- [Given instruction 1] According to the Datadog review, what was the back-end server handling the VPN connections hitting when users reported intermittent disconnections?
- [Given instruction 2]
Decide whether each statement agrees with the Datadog review. Answer yes or no for each, and quote the words that decide it.
(a) The reviewer recommends enabling every kind of monitoring from the start.
(b) The review reflects an overall rating of eight.
(c) In the Azure case, the performance problem turned out to be network-related.
- [Given instruction 3] Reproduce everything in the Datadog review from "My advice for" down to "rating of eight.", word for word.

- [Document excerpt]
begin
My advice for anyone considering Datadog is to be selective about what you monitor from day one. It is tempting to enable everything, but that usually leads to too much data and noisy alerts. Instead, start with critical services and key metrics, and then expand gradually. Invest time in tagging and structuring your data properly because it makes a considerable difference later when you need to filter, troubleshoot, or build dashboards. Finally, review your setup regularly because what works in the beginning may not stay relevant as the environment grows. Start small, avoid collecting all data, use proper tagging, and keep refining your setup over time. This review reflects an overall rating of eight.
Centralized monitoring has reduced troubleshooting time and improves proactive incident response
What is our primary use case?
My main use case for Datadog is infrastructure and log monitoring in a cloud-based environment. From a network and security perspective, I mainly use it to monitor server health, track network-level metrics, and analyze logs for troubleshooting issues such as VPN instabilities, traffic spiking, or unexpected behavior.
One recent example where I used Datadog was during a VPN-related issue where users were reporting intermittent disconnections. I checked our Datadog dashboard and noticed spiking in network latencies and a sudden increase in connections dropped around the same time users reported the issues. I then correlated this with the logs and found that one of the back-end servers handling the connection was hitting high CPU utilization. Because everything was centralized, I did not have to jump between multiple tools. I was able to quickly identify the impacted servers and escalate it to the infrastructure team. Once the load was balanced, the issue got resolved.
With Datadog, I mainly focus on creating meaningful dashboards and tuning alerts properly. In the beginning, we saw a lot of alert noise, so we had to refine thresholds and conditions to make sure alerts are actually actionable. Once that was done, it became much more effective for proactive monitoring instead of just reactive troubleshooting.
What is most valuable?
One of the best features of Datadog, in my opinion, is its unified visibility across the metrics, logs, and traces in a single platform. The dashboards are very flexible and customizable, which helps a lot in creating meaningful monitoring views based on different use cases. I also find the log management quite useful because it allows quick correlation with metrics during troubleshooting. Another strong feature is its integration, especially with cloud platforms such as AWS or Azure , which makes onboarding and monitoring much easier without heavy manual work.
Integration with cloud platforms such as Amazon Web Services or Microsoft Azure has really made daily monitoring much easier. Once the integration is set up, Datadog automatically pulls metrics from services such as virtual machines, load balancers, and databases without needing manual configuration on each resource. In one case, I was monitoring a cloud-based application where we started seeing performance issues through Datadog's Azure integrations. I could quickly view metrics from the application server and the back-end database in the same dashboard. It helped me identify that the issue was not network-related but due to the increased load on the backend services. Instead of checking multiple portals, everything was available in one place, which saved time and made troubleshooting faster.
end
- [Raw data]
begin
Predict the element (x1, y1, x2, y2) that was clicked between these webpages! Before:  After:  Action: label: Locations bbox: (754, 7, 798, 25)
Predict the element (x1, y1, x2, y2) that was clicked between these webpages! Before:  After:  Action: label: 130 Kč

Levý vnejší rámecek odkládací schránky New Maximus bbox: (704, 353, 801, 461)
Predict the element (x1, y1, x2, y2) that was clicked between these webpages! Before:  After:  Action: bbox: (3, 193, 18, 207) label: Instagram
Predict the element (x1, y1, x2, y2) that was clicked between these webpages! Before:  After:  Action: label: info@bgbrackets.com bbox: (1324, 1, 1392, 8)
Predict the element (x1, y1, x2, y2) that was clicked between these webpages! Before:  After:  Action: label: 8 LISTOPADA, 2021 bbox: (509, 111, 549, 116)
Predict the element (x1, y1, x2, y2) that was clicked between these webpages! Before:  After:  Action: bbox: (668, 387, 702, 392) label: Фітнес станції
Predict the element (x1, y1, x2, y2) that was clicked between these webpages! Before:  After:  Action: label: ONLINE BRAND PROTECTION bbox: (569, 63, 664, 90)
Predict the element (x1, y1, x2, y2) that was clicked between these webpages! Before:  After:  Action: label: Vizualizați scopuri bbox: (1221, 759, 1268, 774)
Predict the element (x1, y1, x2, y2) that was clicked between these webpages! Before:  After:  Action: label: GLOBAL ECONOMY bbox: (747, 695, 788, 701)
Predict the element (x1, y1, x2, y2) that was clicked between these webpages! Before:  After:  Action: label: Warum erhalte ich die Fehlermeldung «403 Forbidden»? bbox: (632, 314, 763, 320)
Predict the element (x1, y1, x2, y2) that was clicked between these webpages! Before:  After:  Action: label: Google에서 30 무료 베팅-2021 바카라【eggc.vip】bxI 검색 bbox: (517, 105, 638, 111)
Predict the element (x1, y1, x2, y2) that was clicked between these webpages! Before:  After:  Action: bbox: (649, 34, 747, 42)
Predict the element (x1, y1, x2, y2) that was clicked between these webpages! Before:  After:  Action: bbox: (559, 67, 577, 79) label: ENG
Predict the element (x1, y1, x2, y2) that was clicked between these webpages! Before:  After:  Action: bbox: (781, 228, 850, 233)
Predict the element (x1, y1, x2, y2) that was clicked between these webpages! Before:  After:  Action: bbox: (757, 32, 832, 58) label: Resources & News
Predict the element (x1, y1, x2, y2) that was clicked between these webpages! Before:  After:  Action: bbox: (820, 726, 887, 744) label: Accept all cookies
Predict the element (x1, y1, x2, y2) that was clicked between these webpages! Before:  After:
end
- [Task answer 1] High CPU utilization.

- [Task answer 2]
(a) No: "It is tempting to enable everything, but that usually leads to too much data and noisy alerts."
(b) Yes: "This review reflects an overall rating of eight."
(c) No: "the issue was not network-related but due to the increased load on the backend services."

- [Task answer 3]
My advice for anyone considering Datadog is to be selective about what you monitor from day one. It is tempting to enable everything, but that usually leads to too much data and noisy alerts. Instead, start with critical services and key metrics, and then expand gradually. Invest time in tagging and structuring your data properly because it makes a considerable difference later when you need to filter, troubleshoot, or build dashboards. Finally, review your setup regularly because what works in the beginning may not stay relevant as the environment grows. Start small, avoid collecting all data, use proper tagging, and keep refining your setup over time. This review reflects an overall rating of eight.